• [Reading passage]:
________________________________________

Instance Discrimination
- The prototype is InstDisc.
- Examples
- CMC: adopt multiple different views of an image as positive samples and take another one as the negative. But it's constrained by the idea of Deep Infomax, which only samples one negative sample for each positive one.
- MoCo: leverage instance discrimination via momentum contrast, which substantially increases the amount of negative samples.
- It designs the momentum contrast learning with two encoders (query and key), which prevents the fluctuation of loss convergence in the beginning period
- to enlarge negative samples’ capacity, MoCo employs a queue (with K as large as 65536) to save the recently encoded batches as negative samples.
- But the positive sample strategy is too simple: a pair of positive representations come from the same sample without any transformation or augmentation.
- PIRL: based on MoCo, adds jigsaw augmentation.
- SimCLR: hard positive sample strategy by introducing data augmentation in 10 forms. The augmentation leverages several different views to augment the positive pairs. To handle the large-scale negative samples problem, it chooses a batch size of N as large as 8196. Techniques in SimCLR can also further improve MoCo's performance.
- InfoMin: more into augmenting positive samples. They argue that we should select those views with less mutual information for better augmented views in contrastive learning. To do so, they first propose an unsupervised method to minimize mutual information between views, but this will result in a loss of information for predicting labels, say a pure blank view. Then a semi-supervised method is proposed to find views sharing only label information.
- BYOL: discards negative sampling in SSL but achieves an even better result over InfoMin. They argue that negative samples may not be necessary in this process.
- If we use a fixed randomly initialized network to serve as the key encoder, the representation produced by query encoder would still be improved during training.
- BYOL proposes an architecture with an exponential moving average strategy to update the target encoder just as MoCo does.
- The loss is mean square error, which is robust to smaller batch size.
- The batch size in BYOL is not as critical as what's in MoCo and SimCLR.
- SimSiam: study how necessary is negative sampling.
- They show that the most critical component in BYOL is the stop gradient operation, which makes the target representation stable.
- It converges faster than MoCo, SimCLR, and BYOL with even smaller batch sizes.
- ReLIC: argue that contrastive pre-training teaches the encoder to causally disentangle the invariant content and style in an image.
- They propose to add an extra KL-divergence regularizer between prediction logits of an image's different views.
- GCC (graph contrastive coding): leverage instance discrimination as the pretext task for structural information pre-training.
- For each node, they sample two subgraphs independently by random walks with restart and use top eigenvectors from their normalized graph Laplacian matrices as nodes' initial representations.
- Then they use GNN to encode them and calculate the InfoNCE loss.
- GraphCL: studies the data augmentation strategies, propose four different augmentation methods based on edge perturbation and node dropping. They show that the appropriate combination of these strategies can yield even better performance.
SS contrastive pre-training for semi-supervised self-training
- No matter how self-supervised learning models improve, they are still the only powerful feature extractor, and to transfer to the downstream task, we still need labels more or less.
- In self-training, a model is trained on the small amount of labeled data and then yield labels on unlabeled data. Only those data with highly confident labels are combined with original labeled data to train a new model. We iterate this procedure to find the best model.

________________________________________

• [Stated exercise 1]: Reproduce everything in the instance discrimination notes from "- GCC (graph" down to "nodes' initial representations.".
• [Stated exercise 2]: Carry on the notes on contrastive self-supervised learning from where they end.

• [Data rows]:
________________________________________

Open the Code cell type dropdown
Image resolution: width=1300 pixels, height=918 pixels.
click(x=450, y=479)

________________________________________

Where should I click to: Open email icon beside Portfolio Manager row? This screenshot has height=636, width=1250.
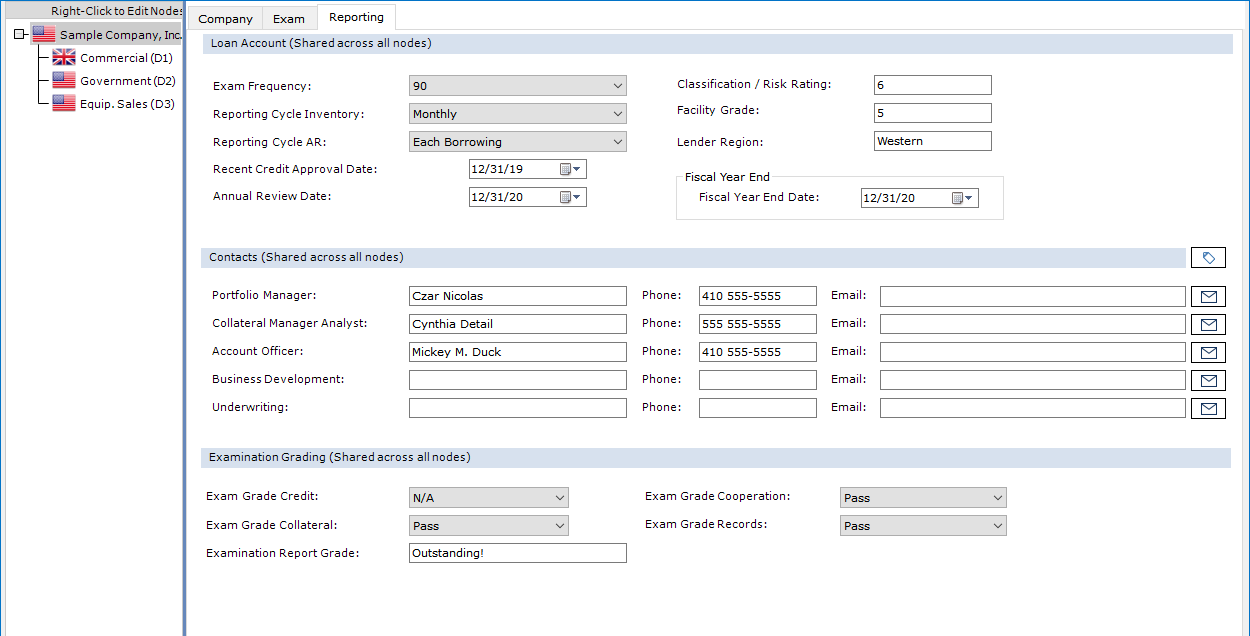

________________________________________

• [Final result 1]:
- GCC (graph contrastive coding): leverage instance discrimination as the pretext task for structural information pre-training.
- For each node, they sample two subgraphs independently by random walks with restart and use top eigenvectors from their normalized graph Laplacian matrices as nodes' initial representations.

• [Final result 2]:
- Student-teacher
- The improvements from pre-training and self-training are orthogonal to each other. The model with joint pre-training and self-training is the best.
- SimCLR v2 adopts the conclusion above
- Do SS pre-training as SimCLR v1, with some minor architecture modification and a deeper ResNet.
- Fine tune the last few layers with only 1% or 10% of original ImageNet labels.
- Use the fine-tuned network as teacher to yield labels on unlabeled data to train a smaller student ResNet-50.
Pros and cons
- usually light-weighted and perform better in discriminative downstream applications
- Problems remain to be solved
- Scale to natural language pre-training
- Sampling efficiency: hints from BYOL and SimSiam. The role that negative sampling plays in contrastive learning is still not clear.
- data augmentation: in theory, why data augmentation can boost contrastive learning's performance is still not clear.
Generative-Contrastive (Adversarial) SSL
Adversarial learning learns to reconstruct the original data distribution rather than the samples by minimizing the distributional divergence.
Generate with Complete Input
- Capturing the sample's complete information.
- To extract the implicit distribution out \(p(z)\),
- AAE: the generator in GAN is an implicit autoencoder, which can be replaced by an explicit variational autoencoder (VAE).
- AAE substitutes the KLH divergence function for a discriminative loss.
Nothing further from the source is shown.